The practice of tree felling continues to occur within in the Conwy Valley, leading to local concern about the disappearance of a perceived natural flood defence. In a recent reply to the Member's Written Question on these concerns, Lesley Griffiths MS said:
"Despite being good at intercepting water, advice from Natural Resources Wales details there is not enough woodland in the Conwy Valley catchment to have a significant effect on flooding from the Afon Conwy. [...] There is strong evidence to show well-managed woodlands of all types, such as those on the Welsh Government Woodland Estate, are a part of the solution and not part of the problem."
Earlier this year, the practice of tree felling gained widespread attention after causing issues in the Rhondda village of Pentre, which flooded twice in the space of five days following a culvert collapse during Storm Dennis.
Commenting on her calls for a review, Janet said:
“I am calling for an urgent review of tree felling practices in Wales, particularly in locations where flooding is a persistent and known threat to residents and their livelihoods.

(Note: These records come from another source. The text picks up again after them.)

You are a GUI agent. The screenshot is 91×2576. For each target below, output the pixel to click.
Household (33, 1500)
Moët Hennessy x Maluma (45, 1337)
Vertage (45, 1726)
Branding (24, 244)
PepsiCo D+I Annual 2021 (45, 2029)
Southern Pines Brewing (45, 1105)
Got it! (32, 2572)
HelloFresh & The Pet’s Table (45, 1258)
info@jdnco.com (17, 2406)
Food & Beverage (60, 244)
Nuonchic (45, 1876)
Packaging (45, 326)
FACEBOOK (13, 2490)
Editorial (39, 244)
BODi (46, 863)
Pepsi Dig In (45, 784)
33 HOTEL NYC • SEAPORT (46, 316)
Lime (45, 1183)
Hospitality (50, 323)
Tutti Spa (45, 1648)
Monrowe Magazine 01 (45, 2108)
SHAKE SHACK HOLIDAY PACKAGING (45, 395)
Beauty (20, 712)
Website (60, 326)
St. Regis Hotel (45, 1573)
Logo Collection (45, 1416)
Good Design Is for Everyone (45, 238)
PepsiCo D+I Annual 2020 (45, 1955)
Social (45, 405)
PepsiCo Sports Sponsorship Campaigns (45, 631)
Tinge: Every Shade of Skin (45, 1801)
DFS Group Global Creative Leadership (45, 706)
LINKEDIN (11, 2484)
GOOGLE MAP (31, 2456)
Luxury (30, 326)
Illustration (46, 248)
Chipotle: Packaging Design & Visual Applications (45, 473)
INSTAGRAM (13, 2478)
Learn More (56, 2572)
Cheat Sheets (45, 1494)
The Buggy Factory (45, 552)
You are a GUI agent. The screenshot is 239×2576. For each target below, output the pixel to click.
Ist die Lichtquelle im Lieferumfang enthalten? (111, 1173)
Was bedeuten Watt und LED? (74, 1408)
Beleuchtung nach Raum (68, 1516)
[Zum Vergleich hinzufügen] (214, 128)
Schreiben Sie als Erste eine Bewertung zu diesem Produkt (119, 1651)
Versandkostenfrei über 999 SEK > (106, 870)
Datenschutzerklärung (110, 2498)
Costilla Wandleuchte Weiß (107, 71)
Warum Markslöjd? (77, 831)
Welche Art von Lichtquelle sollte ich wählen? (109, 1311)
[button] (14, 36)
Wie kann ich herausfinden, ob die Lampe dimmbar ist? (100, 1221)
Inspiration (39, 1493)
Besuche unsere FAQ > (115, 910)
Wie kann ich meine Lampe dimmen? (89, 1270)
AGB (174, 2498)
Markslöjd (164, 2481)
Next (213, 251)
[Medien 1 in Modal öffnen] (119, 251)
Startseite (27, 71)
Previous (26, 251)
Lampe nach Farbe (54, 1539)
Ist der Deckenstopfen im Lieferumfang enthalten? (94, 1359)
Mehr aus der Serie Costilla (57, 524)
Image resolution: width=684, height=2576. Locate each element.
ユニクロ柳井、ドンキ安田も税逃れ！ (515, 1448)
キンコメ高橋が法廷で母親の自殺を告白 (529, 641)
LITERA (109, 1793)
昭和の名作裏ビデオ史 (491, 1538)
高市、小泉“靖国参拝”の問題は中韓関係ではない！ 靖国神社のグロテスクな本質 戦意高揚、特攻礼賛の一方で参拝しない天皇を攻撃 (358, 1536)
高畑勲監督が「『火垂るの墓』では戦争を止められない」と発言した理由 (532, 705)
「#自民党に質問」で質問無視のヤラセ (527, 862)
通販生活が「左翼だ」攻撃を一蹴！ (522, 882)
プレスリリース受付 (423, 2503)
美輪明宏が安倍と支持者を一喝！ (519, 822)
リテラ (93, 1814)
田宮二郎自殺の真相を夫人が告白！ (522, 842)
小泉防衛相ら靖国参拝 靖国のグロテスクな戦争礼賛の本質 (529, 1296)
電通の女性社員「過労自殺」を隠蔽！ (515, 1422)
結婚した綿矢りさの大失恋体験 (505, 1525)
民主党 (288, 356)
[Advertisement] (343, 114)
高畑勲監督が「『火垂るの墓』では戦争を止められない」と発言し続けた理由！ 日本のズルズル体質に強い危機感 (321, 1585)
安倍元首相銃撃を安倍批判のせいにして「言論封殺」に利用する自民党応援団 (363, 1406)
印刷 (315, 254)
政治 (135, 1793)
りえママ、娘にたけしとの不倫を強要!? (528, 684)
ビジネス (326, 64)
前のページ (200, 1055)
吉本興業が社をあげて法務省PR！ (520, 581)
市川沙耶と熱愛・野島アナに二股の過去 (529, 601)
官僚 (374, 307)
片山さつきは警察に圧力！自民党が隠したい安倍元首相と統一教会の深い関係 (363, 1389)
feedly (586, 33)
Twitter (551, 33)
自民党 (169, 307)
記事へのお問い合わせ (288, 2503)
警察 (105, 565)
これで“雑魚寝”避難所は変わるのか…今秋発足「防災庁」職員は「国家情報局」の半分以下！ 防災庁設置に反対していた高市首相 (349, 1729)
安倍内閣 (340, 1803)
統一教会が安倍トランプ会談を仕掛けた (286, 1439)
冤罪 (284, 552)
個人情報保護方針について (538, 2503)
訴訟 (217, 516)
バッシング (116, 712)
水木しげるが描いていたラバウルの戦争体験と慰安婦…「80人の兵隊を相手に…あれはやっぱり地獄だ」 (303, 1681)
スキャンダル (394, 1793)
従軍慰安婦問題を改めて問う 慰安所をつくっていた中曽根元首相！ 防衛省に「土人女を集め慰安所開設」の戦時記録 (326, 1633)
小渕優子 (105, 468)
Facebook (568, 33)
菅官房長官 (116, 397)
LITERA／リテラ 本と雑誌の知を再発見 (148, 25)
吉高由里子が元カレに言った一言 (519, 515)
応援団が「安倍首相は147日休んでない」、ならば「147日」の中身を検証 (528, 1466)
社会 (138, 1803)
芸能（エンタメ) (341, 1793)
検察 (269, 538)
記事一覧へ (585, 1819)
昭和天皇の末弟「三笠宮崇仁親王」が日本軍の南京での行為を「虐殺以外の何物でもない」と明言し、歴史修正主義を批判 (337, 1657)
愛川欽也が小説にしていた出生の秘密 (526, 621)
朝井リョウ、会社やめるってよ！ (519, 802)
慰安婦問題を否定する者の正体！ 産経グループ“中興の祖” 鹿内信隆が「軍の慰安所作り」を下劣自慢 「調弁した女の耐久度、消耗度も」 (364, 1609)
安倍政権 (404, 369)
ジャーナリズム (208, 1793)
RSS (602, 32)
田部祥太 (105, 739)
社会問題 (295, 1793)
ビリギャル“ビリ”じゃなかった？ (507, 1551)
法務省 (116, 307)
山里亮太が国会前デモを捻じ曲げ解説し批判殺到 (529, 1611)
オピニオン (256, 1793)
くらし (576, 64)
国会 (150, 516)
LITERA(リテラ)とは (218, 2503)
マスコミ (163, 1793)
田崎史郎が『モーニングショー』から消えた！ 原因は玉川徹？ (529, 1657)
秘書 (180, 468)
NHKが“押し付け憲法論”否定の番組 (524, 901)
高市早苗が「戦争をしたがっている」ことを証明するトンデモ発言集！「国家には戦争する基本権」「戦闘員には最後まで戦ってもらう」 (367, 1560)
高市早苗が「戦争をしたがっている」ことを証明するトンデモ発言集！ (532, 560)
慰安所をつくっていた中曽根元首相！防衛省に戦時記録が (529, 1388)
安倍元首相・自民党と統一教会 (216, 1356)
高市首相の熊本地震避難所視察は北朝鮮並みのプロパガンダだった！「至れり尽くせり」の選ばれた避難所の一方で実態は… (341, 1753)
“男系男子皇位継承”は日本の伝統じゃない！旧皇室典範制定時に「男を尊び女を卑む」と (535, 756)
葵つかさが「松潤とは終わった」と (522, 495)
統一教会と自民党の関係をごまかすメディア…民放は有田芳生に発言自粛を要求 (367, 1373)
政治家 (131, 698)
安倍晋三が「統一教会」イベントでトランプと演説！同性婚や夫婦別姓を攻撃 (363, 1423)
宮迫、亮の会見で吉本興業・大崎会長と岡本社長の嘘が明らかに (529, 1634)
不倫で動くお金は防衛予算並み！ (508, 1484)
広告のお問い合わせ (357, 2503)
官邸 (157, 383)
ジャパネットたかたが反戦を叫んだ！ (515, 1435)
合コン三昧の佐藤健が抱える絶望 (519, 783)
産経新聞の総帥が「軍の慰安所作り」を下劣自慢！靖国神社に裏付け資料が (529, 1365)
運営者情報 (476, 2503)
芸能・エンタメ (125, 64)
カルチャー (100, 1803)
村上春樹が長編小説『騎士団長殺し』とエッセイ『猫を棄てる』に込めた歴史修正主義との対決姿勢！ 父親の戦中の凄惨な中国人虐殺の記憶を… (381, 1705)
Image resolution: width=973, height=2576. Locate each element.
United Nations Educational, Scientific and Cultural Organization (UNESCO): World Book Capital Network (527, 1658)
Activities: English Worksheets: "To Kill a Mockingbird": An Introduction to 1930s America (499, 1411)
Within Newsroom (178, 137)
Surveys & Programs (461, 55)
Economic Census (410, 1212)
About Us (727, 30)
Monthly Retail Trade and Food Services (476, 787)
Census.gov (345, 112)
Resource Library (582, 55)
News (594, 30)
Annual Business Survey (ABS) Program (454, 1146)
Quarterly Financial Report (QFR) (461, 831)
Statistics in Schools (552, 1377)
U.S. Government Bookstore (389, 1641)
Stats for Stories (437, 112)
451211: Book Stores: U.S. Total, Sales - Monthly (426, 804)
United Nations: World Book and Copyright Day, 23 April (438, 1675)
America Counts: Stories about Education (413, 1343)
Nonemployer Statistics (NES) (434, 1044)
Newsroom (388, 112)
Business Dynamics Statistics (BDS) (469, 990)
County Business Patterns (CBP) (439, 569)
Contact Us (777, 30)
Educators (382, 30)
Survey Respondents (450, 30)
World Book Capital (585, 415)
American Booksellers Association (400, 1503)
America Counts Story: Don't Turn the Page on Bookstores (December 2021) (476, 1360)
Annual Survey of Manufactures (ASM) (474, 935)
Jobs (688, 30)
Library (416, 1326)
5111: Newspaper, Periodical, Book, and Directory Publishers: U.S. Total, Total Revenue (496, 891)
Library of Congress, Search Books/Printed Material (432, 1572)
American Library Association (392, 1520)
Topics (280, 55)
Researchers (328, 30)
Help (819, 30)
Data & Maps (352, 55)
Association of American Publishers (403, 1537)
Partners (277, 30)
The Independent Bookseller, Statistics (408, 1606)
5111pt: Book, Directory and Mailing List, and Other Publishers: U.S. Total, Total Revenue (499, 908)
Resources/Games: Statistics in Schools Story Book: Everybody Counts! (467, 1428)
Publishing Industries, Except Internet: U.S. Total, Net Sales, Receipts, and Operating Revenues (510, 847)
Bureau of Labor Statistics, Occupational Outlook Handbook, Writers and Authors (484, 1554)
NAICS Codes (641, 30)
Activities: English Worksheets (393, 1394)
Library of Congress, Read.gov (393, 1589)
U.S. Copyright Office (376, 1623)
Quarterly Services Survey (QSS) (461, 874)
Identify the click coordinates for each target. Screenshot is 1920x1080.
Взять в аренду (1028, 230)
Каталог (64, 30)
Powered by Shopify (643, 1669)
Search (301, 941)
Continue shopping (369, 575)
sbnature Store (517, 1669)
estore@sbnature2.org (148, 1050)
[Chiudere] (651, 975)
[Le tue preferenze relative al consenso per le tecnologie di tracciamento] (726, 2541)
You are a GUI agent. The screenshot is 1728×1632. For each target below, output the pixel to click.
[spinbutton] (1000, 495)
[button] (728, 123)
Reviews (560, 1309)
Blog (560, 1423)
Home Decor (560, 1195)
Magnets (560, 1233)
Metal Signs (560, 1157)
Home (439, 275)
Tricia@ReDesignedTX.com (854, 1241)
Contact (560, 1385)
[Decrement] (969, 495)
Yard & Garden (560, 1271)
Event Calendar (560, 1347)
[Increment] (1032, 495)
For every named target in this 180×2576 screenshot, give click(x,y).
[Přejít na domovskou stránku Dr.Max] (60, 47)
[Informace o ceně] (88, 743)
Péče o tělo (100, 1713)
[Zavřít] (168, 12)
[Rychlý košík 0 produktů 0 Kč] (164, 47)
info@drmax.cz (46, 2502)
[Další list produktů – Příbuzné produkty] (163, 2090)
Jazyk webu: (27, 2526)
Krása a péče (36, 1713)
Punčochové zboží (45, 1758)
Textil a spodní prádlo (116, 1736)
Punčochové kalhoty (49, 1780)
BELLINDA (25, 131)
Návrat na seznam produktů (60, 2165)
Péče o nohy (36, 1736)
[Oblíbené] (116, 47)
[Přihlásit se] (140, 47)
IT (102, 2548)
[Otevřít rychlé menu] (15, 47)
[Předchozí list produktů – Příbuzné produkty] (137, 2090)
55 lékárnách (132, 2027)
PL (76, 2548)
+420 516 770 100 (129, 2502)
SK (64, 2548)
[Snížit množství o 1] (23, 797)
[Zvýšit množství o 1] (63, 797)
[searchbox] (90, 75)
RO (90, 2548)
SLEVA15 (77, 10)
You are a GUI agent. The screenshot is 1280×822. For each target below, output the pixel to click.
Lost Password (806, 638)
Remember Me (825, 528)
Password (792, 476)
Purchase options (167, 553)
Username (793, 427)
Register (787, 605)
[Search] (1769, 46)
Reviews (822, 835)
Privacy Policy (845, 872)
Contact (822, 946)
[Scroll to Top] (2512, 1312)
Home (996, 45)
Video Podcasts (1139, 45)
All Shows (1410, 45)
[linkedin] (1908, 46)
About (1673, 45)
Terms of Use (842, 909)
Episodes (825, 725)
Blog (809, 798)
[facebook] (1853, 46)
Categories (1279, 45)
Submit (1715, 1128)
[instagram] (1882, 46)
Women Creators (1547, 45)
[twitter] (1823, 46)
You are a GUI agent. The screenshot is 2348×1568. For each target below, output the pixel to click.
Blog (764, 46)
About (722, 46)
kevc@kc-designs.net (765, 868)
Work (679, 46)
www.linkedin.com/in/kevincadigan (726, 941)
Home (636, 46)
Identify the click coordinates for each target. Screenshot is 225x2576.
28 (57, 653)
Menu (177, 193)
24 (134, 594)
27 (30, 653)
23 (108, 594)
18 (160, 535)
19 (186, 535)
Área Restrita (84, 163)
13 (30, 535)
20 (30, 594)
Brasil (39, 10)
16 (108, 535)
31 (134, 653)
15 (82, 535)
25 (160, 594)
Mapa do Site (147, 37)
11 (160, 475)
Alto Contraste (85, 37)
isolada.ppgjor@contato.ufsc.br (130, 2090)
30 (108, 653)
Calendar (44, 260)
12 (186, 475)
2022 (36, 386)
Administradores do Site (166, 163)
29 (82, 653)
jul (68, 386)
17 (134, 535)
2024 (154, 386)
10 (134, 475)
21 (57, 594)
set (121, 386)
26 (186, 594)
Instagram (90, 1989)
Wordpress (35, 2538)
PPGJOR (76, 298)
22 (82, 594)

“As my conversations with the Woodland Trust have made clear, when combined with manmade flood defences, trees provide a sustainable and low maintenance solution to lessening the risk of flooding as they help with water infiltration and slow water runoff onto farmland.
"Given that the Welsh Minister for Environment has accepted that the conifers of Conwy Valley are very good at intercepting rainfall and at slowing the downward flow of water, how can Lesley Griffiths MS allow the felling of such trees to continue? The Welsh Government must publish the scientific advice that is allowing this to occur.
“The felling of these slow growing British trees will also have a wholly negative impact on our nation’s ability to trap and store carbon. Trees stand proudly as the guardians of the natural environment and are the primary tool in our arsenal to offset the emissions released by modern society.
“As scientific projections suggest that Wales can expect a greater frequency of extreme weather events, with the present climate emergency bringing about more frequent flooding, the Welsh Government must review the impact of tree felling on our ability to protect homes and businesses.”